It can be even simpler. I'm working in the enterprise software space and get multiple emails a week stating we have been selected as on of the 'Top X vendors in X' and won the award for Y by a certain magazine or by a local 'trade association', or can be part of a 'prestigieus' Top 100 list. The only thing we need to do to get the award is to buy some advertising space to cover costs. Normally this is between $3 and $5k.
The conversation pretty much stops after I indicate we are happy with the award and the nomination, but will not buy any advertising with them. Funny thing is: a few weeks later some of the vendors in the space will show of their new award of place on the Top X list on their LinkedIn pages :)
24,000 twitter followers for $30, one time payment? Makes me wonder what the ratio of live humans to automatically generated bot-accounts on twitter is.
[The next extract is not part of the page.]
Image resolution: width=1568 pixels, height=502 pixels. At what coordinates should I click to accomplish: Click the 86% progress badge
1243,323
And the total number of registered twitter usernames in existence.
I've experimented with this actually.
Loads of followers for $5
Loads of retweets for $5
All the followers followed me within 48 hours, within a week or two, all were banned.
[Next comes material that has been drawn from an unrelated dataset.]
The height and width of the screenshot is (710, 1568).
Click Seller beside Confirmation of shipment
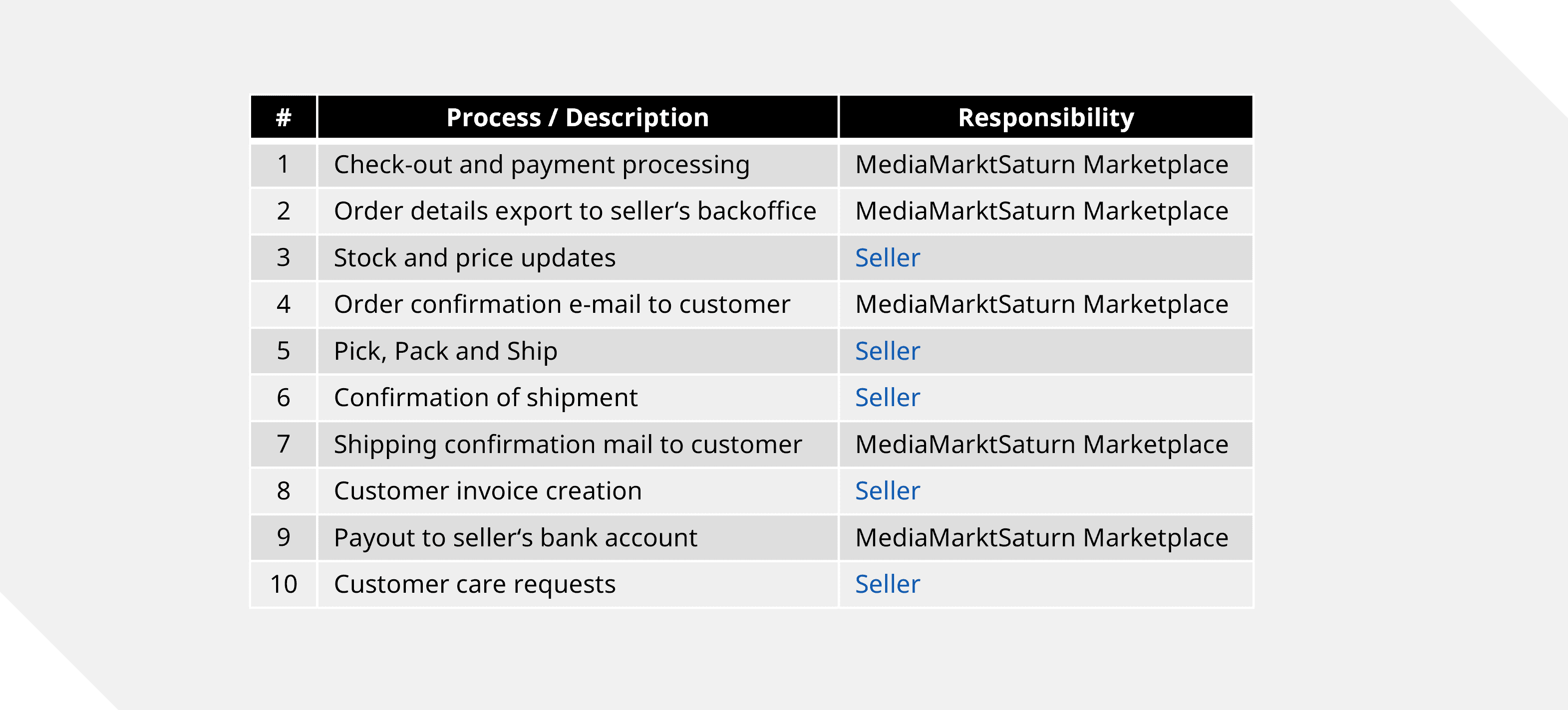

All the retweets did nothing for my "organic" retweets, it provided no new coverage, since the account who retweeted it, only had fake followers, so nothing really happened.
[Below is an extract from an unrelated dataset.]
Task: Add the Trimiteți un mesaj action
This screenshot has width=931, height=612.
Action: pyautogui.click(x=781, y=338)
I did use ads.twitter.com and that didn't really do much, but I'd say it did better for bang-for-buck.
There are websites where you share your twitter or facebook page and users their will follow/like your page in exchange for you to do the same for their page...exchanging likes/follows. After few days these users will unlike or unfollow you to keep their follower/following ratio balanced.
I tested these kinds of pay for follower services a few years ago. I had 75k twitter followers in less than a week for under $100.
Within three months I had 13k
Within a year I had about 2k
It hovered around there.
On facebook I bought 3k likes for around $30
I still have 1k likes for that page.
Basically, the only reason I have read that you would want to buy followers is that it can help boost your SEO ranking. It will not last long though and I bet the big social media companies start monitoring for it happening to your account/page if they detect abuse.
I'm not sure about twitter, but for Facebook fake likes actually hurt you because they use algorithms to figure out what to display and to who. The more fake likes you have, the less likely people who actually liked your page are to have your post show up in their feeds.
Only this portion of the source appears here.